Tips will be appreciated.  

And I do have liability insurance.


----------



## Studio7Four (Jan 17, 2011)

As a parent of a daycare aged child, here are my thoughts:

-Depending on the types of daycares you're considering you can try to get in there a couple times a year.  Kids change so quickly when they're young that every six months (compared with every year for school aged kids) is not unrealistic.
-Depending on how much effort you feel it's worth to you (and to your sales), bring a couple backgrounds with you.  For one picture day we dressed our daughter in a cute mostly-brown top.  The photographer that day used a tan backdrop - the images looked really blah (and that's being nice - even though the photographer captured a really cute smile there was no way I was buying and displaying that picture).  You may feel it's worth your time to swap backgrounds once per group if needed so you get every kid standing out well, or you may decide that you're more willing to write off sales to the few kids who may not work against your backdrop of the day.
-Just like with older school pictures, what I've seen are print packets (8x10 sheets) sent home, usually with 2-3 different images over a set of different sizes (wallets, 4x6 or 5x7, and 8x10).  The images are watermarked in the lower corner - you don't want to splash a heavy watermark across the center.  Remember that you're selling to parents, you don't want to interfere with the view of the child (these aren't photographers who are able to look past a watermark to evaluate the image underneath).  The parents can pay for part or all of this packet (and keep these prints) and/or order additional prints.  If they choose not to buy any they just return the print packet to the school.
-You're right that catching the parents for a sales presentation will be next to impossible with the variety of drop off and pick up times necessitated by the parents' schedules.  I also expect that you'll get next to nobody pre-ordering...who's going to commit to buy photos of kids (notoriously uncooperative) before they know that the photographer was able to capture the kid on a good day?  If parents are committed to spending money on a professional photographer I'd expect them to schedule a personal sitting, when they can be there to be sure of the shots the photographer is getting.
-In the interest of full disclosure, I'll admit that I've never bought any of the packages our daycare has sent home, but that's because I'm more judgmental (and already have more quality pictures of my child) than other non-photographically-oriented parents.
-The one thing I do *really *like about picture day is that, included with our print package but free for us to keep regardless, is a wallet-sized identification card with a small portrait on it for the child.  It has places to write in your child's stats (age, weight, etc), steps to follow if your child goes missing, and references to access the photos (say, for posting on an Amber Alert).  It says it is "compliments of your child's school in partnership with: Smile Safe Kids, National Center for Missing & Exploited Children, and LifeTouch."  I don't know who covers the costs for these but I would expect it's not the photographer - however, if you can present this as something you'd be willing to work with while pitching your presentation, it might be a useful selling point to get the facility's business.


----------



## GerryDavid (Jan 17, 2011)

Studio7Four said:


> As a parent of a daycare aged child, here are my thoughts:
> 
> -Depending on the types of daycares you're considering you can try to get in there a couple times a year.  Kids change so quickly when they're young that every six months (compared with every year for school aged kids) is not unrealistic.
> -Depending on how much effort you feel it's worth to you (and to your sales), bring a couple backgrounds with you.  For one picture day we dressed our daughter in a cute mostly-brown top.  The photographer that day used a tan backdrop - the images looked really blah (and that's being nice - even though the photographer captured a really cute smile there was no way I was buying and displaying that picture).  You may feel it's worth your time to swap backgrounds once per group if needed so you get every kid standing out well, or you may decide that you're more willing to write off sales to the few kids who may not work against your backdrop of the day.
> ...



Thank you for your reply, it was very informative.

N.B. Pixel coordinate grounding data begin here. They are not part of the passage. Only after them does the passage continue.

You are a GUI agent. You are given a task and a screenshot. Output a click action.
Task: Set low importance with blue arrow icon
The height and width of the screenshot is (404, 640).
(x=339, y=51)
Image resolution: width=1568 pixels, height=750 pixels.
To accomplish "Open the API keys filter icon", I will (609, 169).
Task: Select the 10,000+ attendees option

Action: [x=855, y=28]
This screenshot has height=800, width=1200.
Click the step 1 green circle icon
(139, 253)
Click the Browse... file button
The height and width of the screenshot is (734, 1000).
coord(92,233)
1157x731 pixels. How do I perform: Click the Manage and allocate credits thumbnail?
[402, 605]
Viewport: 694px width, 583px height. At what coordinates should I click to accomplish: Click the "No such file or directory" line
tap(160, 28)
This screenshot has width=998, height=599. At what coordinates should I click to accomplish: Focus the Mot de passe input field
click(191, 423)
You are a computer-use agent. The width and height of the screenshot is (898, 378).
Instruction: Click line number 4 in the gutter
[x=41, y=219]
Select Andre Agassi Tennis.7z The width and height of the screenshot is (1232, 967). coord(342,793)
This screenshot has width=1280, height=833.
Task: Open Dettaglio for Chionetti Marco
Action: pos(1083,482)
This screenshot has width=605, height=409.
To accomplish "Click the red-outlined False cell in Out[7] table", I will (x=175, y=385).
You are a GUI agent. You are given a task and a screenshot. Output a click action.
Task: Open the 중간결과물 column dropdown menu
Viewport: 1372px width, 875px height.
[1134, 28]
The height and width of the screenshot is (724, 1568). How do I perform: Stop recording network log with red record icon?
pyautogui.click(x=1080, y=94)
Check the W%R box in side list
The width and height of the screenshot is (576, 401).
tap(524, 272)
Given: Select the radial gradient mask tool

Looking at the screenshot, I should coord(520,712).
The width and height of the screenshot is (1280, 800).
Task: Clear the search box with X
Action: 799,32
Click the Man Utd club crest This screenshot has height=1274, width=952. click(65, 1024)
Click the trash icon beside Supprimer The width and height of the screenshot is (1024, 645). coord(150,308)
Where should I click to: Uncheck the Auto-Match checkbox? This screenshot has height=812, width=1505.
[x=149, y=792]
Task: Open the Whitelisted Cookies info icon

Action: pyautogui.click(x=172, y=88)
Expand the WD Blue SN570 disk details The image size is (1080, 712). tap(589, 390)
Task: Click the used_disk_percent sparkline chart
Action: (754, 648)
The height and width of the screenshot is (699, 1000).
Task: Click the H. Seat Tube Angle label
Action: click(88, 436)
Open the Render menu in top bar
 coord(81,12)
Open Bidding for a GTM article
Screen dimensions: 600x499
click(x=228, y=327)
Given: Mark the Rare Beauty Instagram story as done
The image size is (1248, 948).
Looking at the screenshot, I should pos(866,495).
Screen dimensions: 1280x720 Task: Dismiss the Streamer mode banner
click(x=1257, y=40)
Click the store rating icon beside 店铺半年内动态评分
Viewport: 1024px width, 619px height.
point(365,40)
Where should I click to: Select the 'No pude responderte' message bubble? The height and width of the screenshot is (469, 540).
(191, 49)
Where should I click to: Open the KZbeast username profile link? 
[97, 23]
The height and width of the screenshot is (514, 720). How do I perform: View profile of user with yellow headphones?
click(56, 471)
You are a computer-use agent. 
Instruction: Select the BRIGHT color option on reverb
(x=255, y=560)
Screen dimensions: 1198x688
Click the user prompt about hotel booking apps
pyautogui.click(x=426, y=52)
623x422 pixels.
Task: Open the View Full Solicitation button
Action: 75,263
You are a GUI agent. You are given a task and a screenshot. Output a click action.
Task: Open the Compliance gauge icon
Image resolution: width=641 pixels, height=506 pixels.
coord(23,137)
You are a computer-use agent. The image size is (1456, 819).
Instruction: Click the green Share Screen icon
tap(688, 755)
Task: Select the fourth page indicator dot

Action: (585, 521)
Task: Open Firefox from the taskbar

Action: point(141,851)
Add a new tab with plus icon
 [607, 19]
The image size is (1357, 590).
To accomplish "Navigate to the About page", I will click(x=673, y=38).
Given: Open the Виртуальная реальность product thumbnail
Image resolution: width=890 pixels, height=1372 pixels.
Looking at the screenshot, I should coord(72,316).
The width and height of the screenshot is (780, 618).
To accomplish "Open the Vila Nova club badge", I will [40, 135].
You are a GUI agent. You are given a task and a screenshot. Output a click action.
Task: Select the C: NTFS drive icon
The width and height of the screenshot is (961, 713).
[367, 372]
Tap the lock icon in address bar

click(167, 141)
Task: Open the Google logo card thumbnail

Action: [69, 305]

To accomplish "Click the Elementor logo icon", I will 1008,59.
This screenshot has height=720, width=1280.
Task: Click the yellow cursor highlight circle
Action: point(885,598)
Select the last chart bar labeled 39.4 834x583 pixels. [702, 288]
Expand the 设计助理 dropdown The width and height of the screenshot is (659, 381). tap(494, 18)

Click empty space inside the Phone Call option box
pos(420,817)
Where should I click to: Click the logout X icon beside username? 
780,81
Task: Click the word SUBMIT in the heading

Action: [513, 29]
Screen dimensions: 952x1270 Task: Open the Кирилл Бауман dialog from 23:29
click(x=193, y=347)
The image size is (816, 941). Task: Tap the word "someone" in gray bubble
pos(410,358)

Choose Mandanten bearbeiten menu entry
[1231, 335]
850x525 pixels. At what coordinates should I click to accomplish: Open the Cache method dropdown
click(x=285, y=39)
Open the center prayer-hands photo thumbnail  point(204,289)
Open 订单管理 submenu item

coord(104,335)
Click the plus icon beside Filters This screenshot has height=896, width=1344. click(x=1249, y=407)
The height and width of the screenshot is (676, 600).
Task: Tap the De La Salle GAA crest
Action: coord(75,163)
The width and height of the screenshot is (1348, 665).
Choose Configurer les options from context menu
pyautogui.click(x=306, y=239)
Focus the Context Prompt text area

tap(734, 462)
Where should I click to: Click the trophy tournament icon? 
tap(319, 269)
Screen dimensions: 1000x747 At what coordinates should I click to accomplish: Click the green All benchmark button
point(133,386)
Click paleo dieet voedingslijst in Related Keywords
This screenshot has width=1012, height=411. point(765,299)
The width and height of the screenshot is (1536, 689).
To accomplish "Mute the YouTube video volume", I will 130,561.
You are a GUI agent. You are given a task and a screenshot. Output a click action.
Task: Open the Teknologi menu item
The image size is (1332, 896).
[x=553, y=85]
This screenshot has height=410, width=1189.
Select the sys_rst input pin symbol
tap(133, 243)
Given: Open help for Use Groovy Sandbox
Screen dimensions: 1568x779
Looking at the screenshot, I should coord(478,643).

I remember threads of photogs complaining about the shady practice of sending pictures home, so im not sure this si something I would want to do myself, but it seems to be the best method by far.  I also dont want to have to spend time cntacting parents that ignored the message about returning the pictures if they do not want to purchase them, theres no way to force them to do so, and by law I think they can keep them even with out being paid for, so its a bit of a risk.

I almost did a daycare shoot last year for someone we know, but the day they picked for it was the day we were leaving for Canada to visit family, and staying for the shoot would have cut my time down to much for the visit.  I think they were going to go the route of the prepaid packages, but it was also for the families that dont have alot of money, so the sales probably would not have been incredible.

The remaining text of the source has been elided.